The Hampton Beach Casino Ballroom is a seasonal live music and comedy venue located on the boardwalk of Hampton Beach, New Hampshire, United States. The venue is open from April to November, and within those eight months schedules upwards of 70 shows.

In 2010, Pollstar ranked the Casino Ballroom #23 in the Top 100 Worldwide Club Venues.

History

The facility was opened on July 4, 1899, by Wallace D. Lovell, who owned the Exeter, Hampton and Amesbury Street Railway Company, with the hope of bringing more business and tourism into the Hampton Beach area. In 1927, with performers beginning to achieve national stardom through various media, the ballroom was added to adapt to the changing nature of entertainment. The new owners wanted a facility that could hold 5,000 people, and thus the Casino Ballroom was born. After the expansion, the Casino Ballroom boasted the largest dance floor in New England, and 20,000 people made use of the massive space on a weekly basis that hosted acts such as Bing Crosby and Duke Ellington.

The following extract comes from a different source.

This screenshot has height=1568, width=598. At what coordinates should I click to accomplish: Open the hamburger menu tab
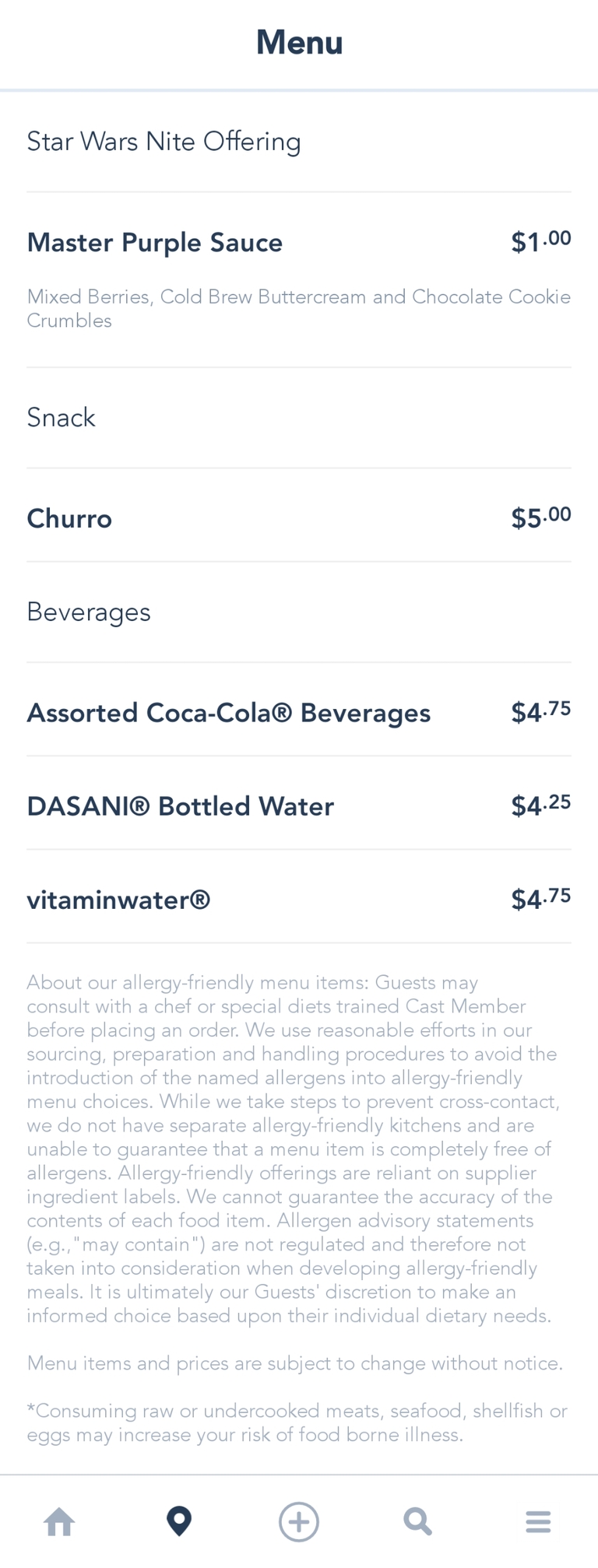(x=538, y=1521)
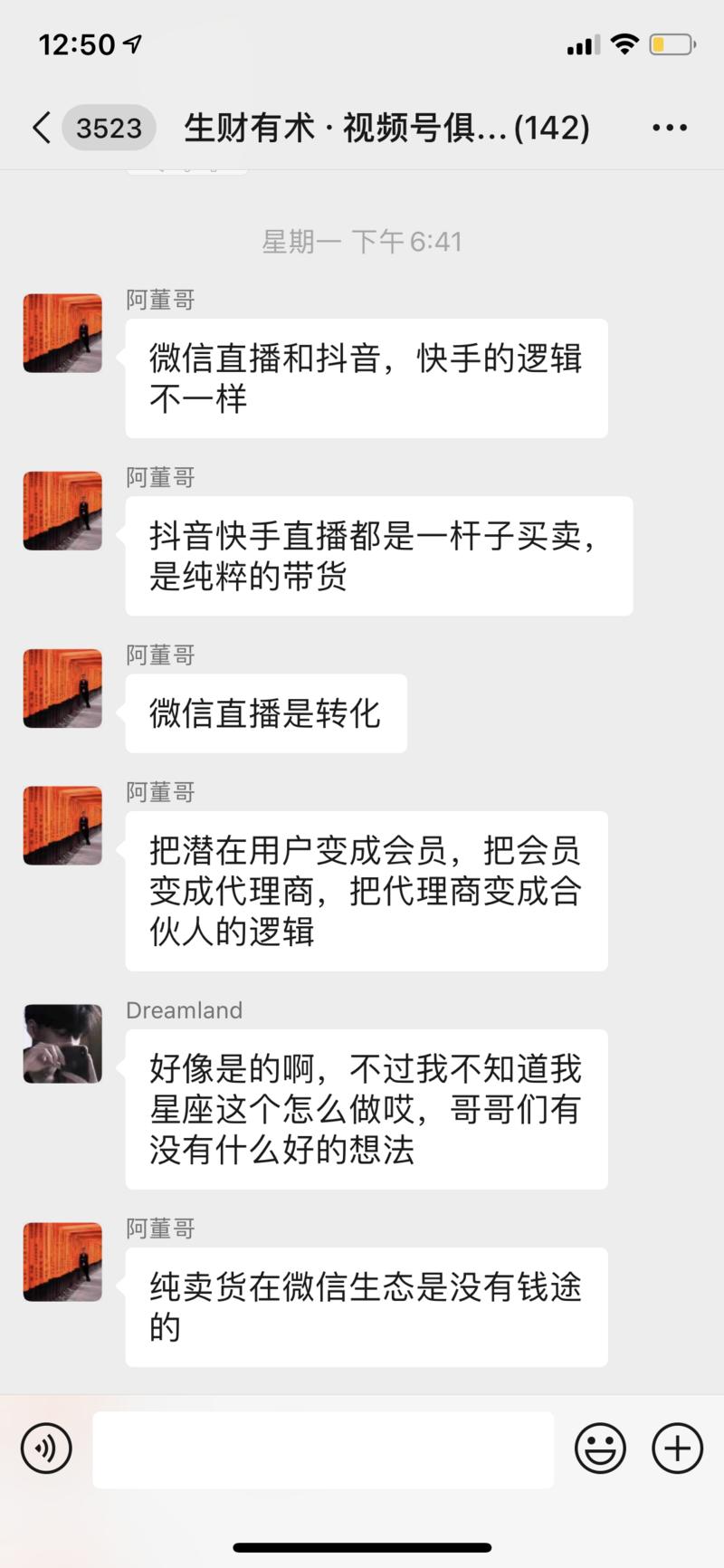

The rise of rock and roll brought many more changes to the Casino Ballroom. The owners at the time sold the facility to a consortium of local businessmen interested in restoring it to its former glory. After renovating the facility and restoring many of its original features, the Ballroom reopened in the 1970s as Club Casino. Renovations, however, were not enough to draw promoters back to the venue. Seeing an opportunity, one of the new owners sought to book then-little-known names such as U2 and aging stars such as Ray Charles as a way of restoring the venue's reputation. His bet paid off, and following another renovation in the late '70s and early '80s, Club Casino began booking the likes of Jerry Seinfeld, Melissa Etheridge and Phish. So popular was the location, in fact, that it was able to fit 50 events into a three-month period, unheard of at the time for most music halls.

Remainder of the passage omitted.